Get motivated to exercise when you are off track

It’s easy to make plans to exercise. It’s the follow-through that sometimes gets people caught up. That’s where motivation comes in. It gives purpose and direction to your behavior, providing the internal push you need to overcome excuses and get started. Unfortunately, sometimes it deserts you right when you need it most. Many of us believe motivation will come to us if we wait long enough: Someday, we’ll wake up and finally want to exercise. The reality is that motivation is something we can and need to create for ourselves.


The first step is having something to work for. It doesn’t matter whether it’s a weight loss goal or a goal to run a marathon—anything that gives you a reason to exercise will work. And don’t think you have to set only one goal. You can set as many as you like, whenever you like. The best way to reach your main goals is to set daily goals (“I’ll walk for 20 minutes today”), weekly goals (“I’ll get a minimum of 3 workouts in this week”), or even hourly goals (“I’ll get up every 45 minutes and walk around the building”). Always having something to work for, big or small, keeps you going.
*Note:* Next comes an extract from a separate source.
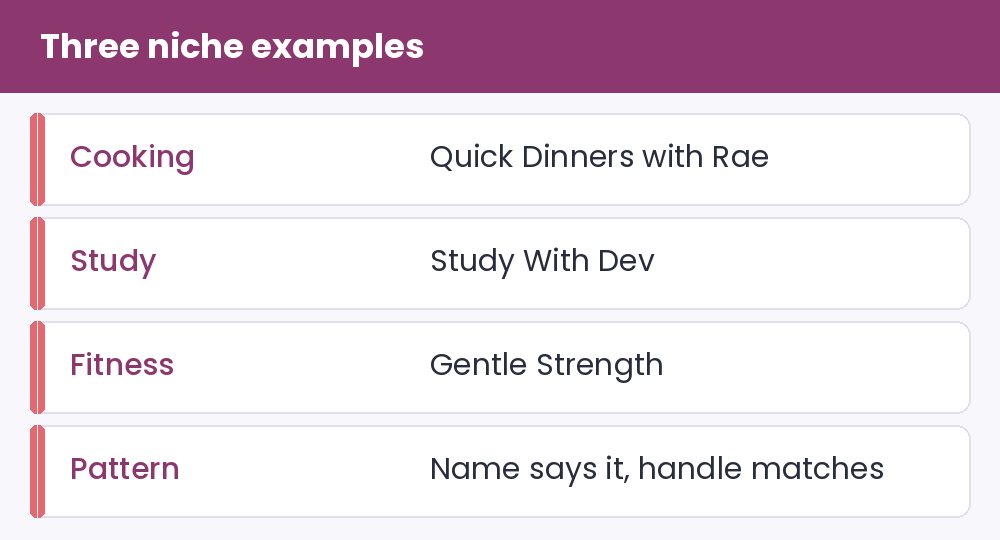Select the Cooking label

[132, 157]
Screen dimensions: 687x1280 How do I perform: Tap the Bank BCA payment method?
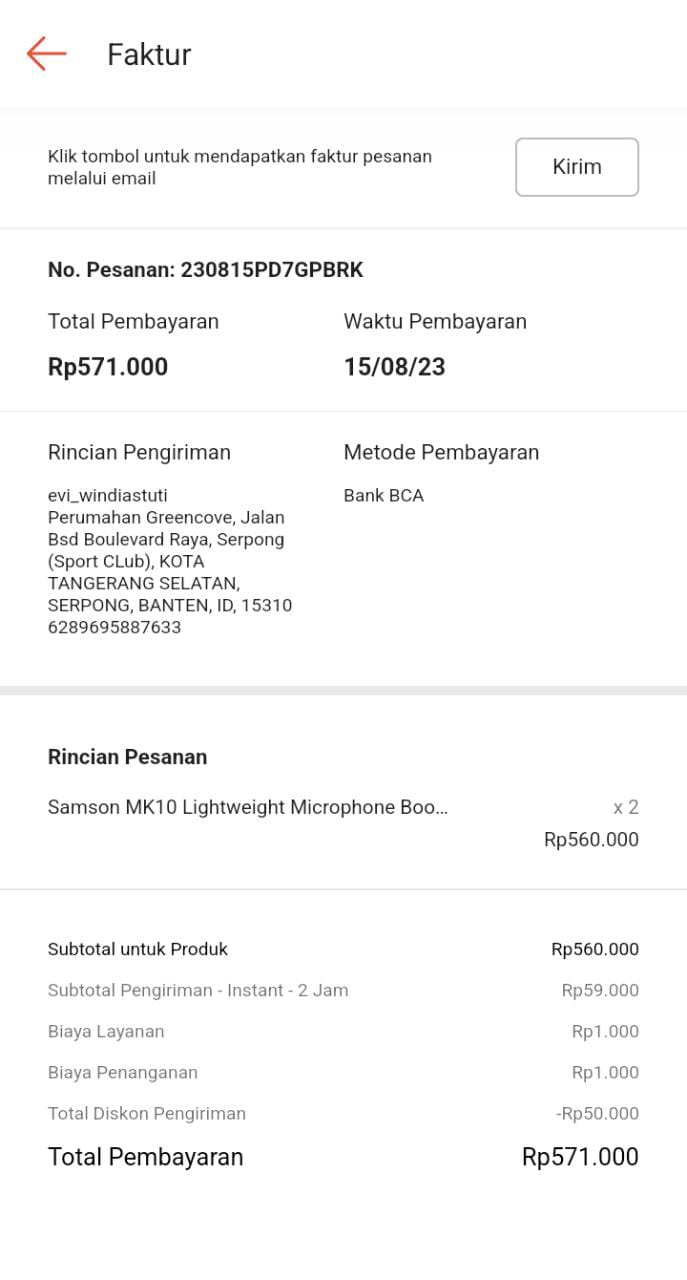point(383,495)
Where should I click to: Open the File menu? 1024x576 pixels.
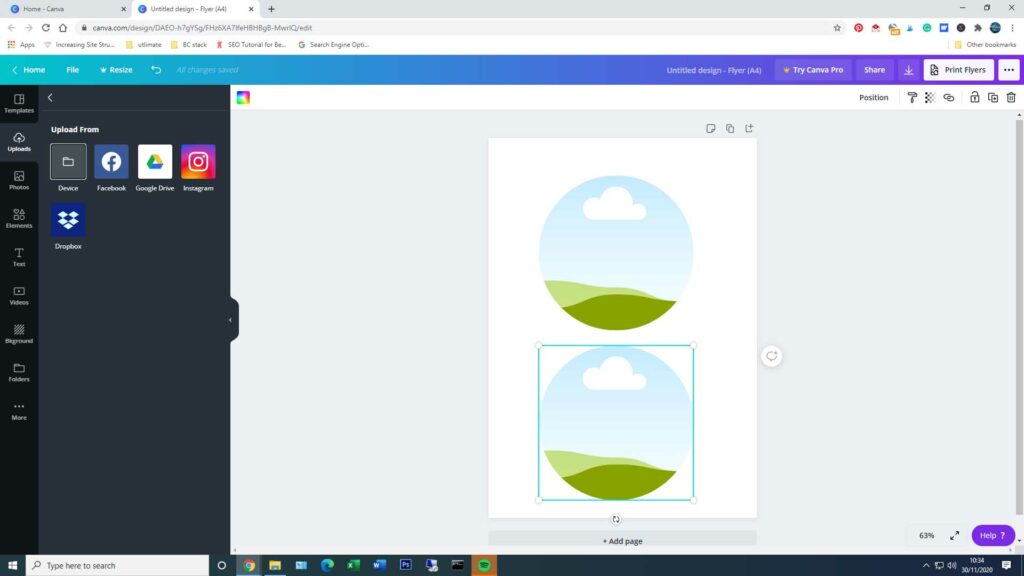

Create routines and you’ll develop the discipline to stick with them. If you can, plan a regular day and time you work out so that you’re on auto-pilot once that time comes. You can also create a ritual around your exercise sessions—a prompt that helps you get into workout mode. For example, take a few minutes to stretch before you get started. Listen to an upbeat song that gets you ready to work. Find ways to make your workout just another regular habit, like brushing your teeth.


Routines are helpful, but not if they’re overly rigid. Part of being able to stick to them is allowing some leeway. You may plan on jogging five miles four times a week, but there will come a day when you’re too tired, or you don’t have time. Have a backup plan. Allow yourself to walk instead of run, or alternate jogging and walking. Everything counts.


Being healthy isn’t a decision you make once—it’s one you make every day. Recommitting to your goals keeps you on track. Spend a few minutes each morning thinking or writing about what you want to accomplish that day and how you’ll do it.

Remind yourself of your goals and take some time to appreciate how far you’ve come in reaching them. Tracking your progress in a journal helps: Notice changes in how your clothes fit, you need to upgrade to heavier weights, or your ability to run for longer. Logging pounds or inches lost might also work for you.


Promise yourself a treat after you reach a goal. It might be something small, like a leisurely trip to the bookstore, or something big, like a massage. But don’t forget to look for the intrinsic rewards of exercise too: That feeling of achievement, stress relief, or calm that you enjoy after a good workout.